The U.S.- Belgium CAA on fellowship payments seeks to clarify which treaty article applies to tax treatment of the payments.

The U.S. – Austria CAA on scholarships seeks to clarify what rules apply to determining if a treaty exemption applies.

Some CAA on pensions are of interest mainly to the pension plans, rather than individuals. The U.S. – U.K. CAA discusses U.K. plans where certain dividends received by the plan qualify for tax exemption. A U.S. – Belgium CAA names certain types of Belgian retirement plans which correspond to certain U.S. plan types, and thus would have the same tax treatment in the U.S. on contributions to the plan, or distributions from the plan. Specific non-U.S. pension plans may have applied for and received a letter of determination. If they have one, they might so inform members of their retirement plan.

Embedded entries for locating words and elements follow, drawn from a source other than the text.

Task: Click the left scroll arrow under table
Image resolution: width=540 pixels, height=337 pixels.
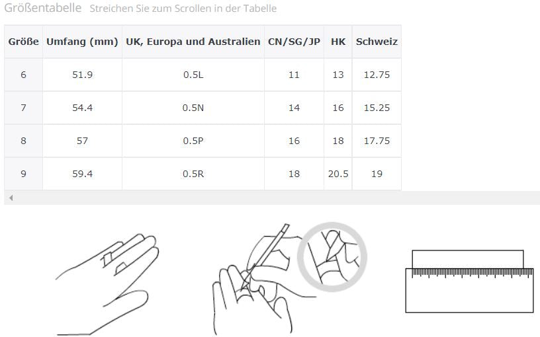Action: [x=11, y=198]
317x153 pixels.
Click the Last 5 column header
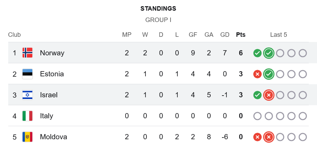(279, 35)
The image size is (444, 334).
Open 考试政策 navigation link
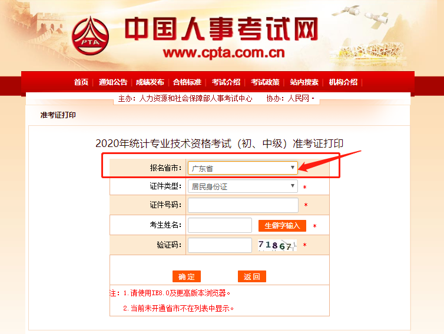tap(265, 82)
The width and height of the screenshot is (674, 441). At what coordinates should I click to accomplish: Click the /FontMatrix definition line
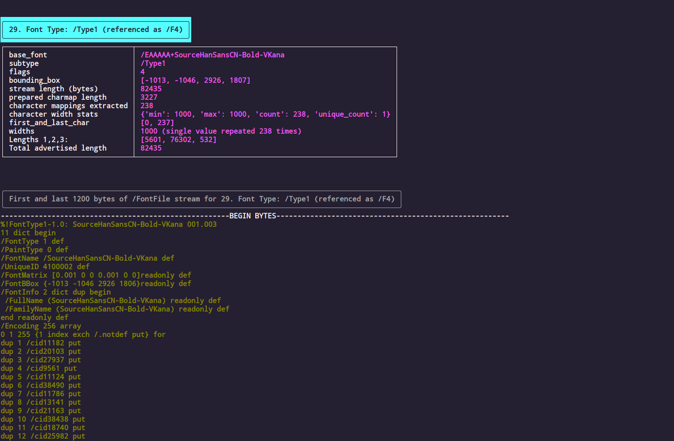tap(96, 275)
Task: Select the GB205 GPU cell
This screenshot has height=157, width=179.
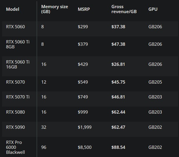Action: pos(155,82)
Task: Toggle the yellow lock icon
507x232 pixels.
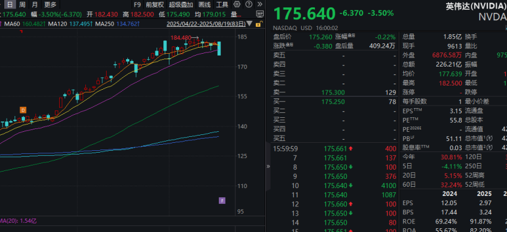Action: [x=258, y=24]
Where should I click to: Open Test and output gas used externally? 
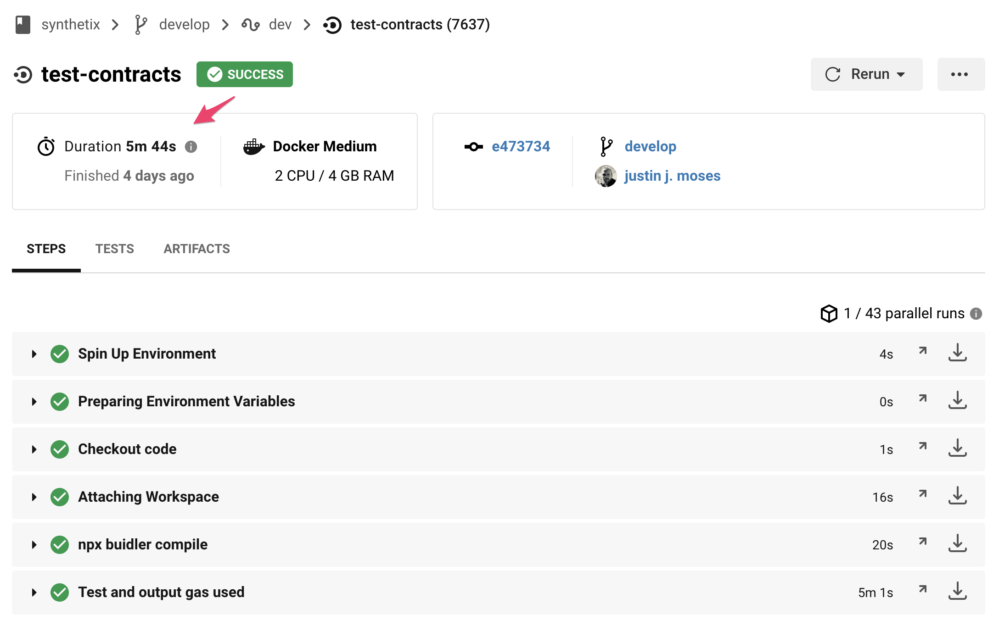[923, 589]
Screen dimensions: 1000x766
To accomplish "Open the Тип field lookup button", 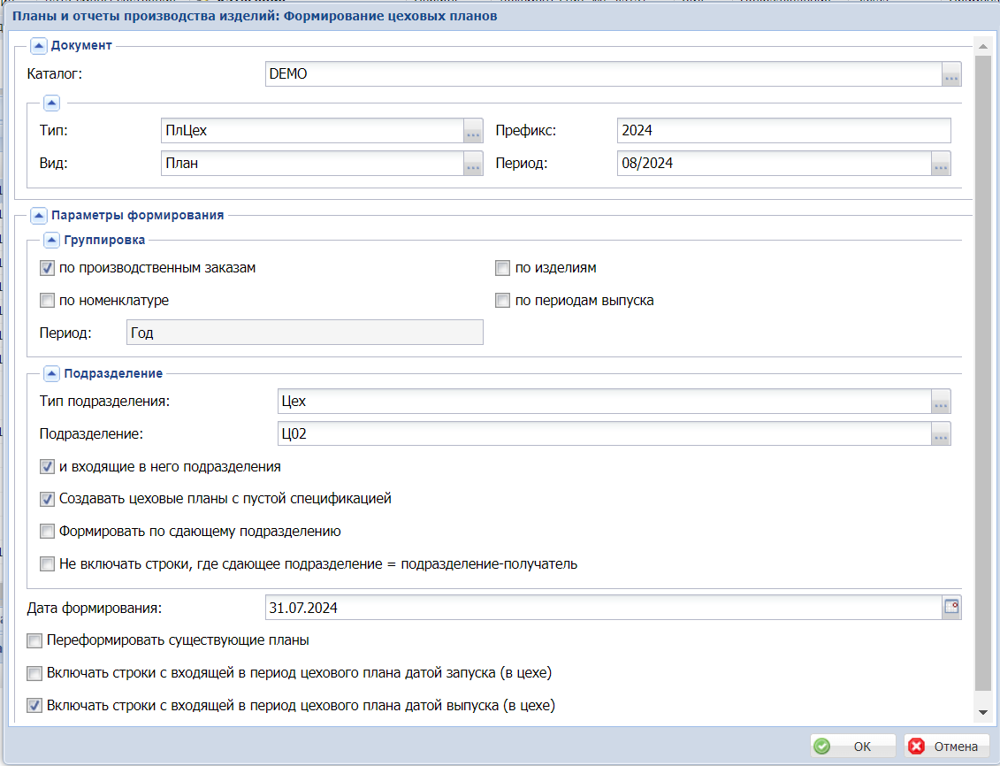I will click(473, 131).
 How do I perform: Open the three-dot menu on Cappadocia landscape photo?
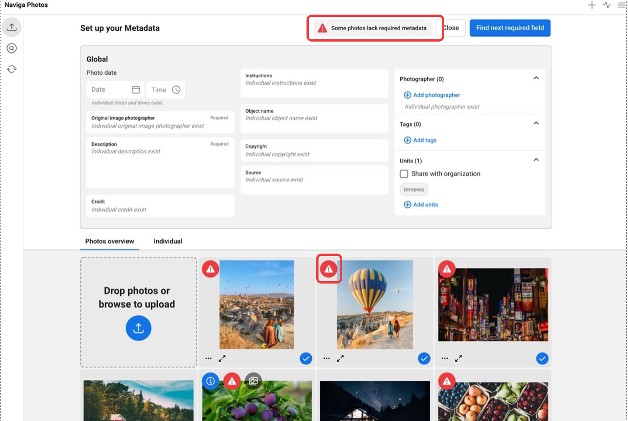click(208, 358)
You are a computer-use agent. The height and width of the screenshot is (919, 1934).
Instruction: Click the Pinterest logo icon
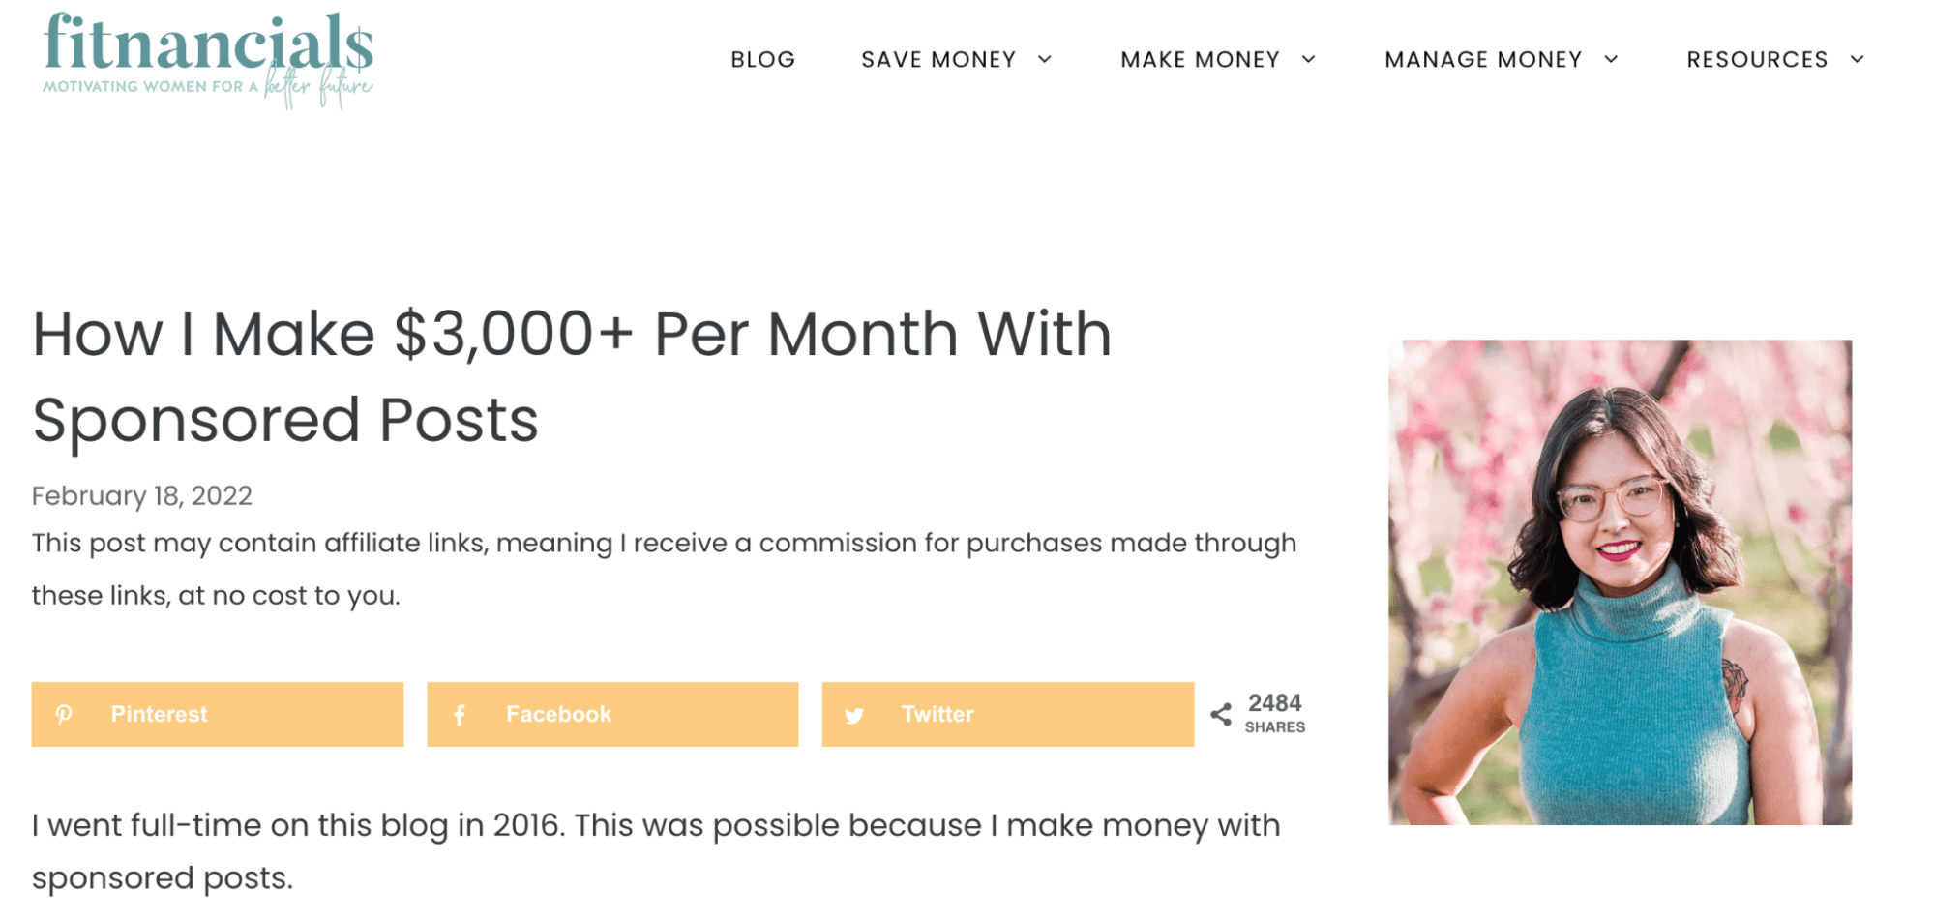pos(64,715)
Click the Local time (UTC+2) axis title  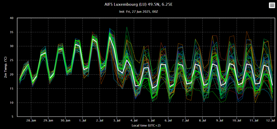tap(144, 126)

Countries/Entities which have a CAA with the U.S. in January 2016
Note: There are many fewer CAA than bilateral income tax treaties. The number of CAA will grow as more countries and entities negotiate a CAA on the operations of a FATCA-related IGA.

Australia, Austria, Belgium, Canada, Cayman Islands, China, Czech Republic, Denmark, Finland, Germany, Gibraltar, Guernsey, Hungary, Iceland, India, Ireland, Isle of Man, Jamaica, Japan, Latvia, Liechtenstein, Luxembourg, Malta, Mauritius, Mexico, Netherlands, New Zealand, Norway, Republic of Estonia, Slovenia, Spain, South Africa, Sweden, Switzerland, United Kingdom.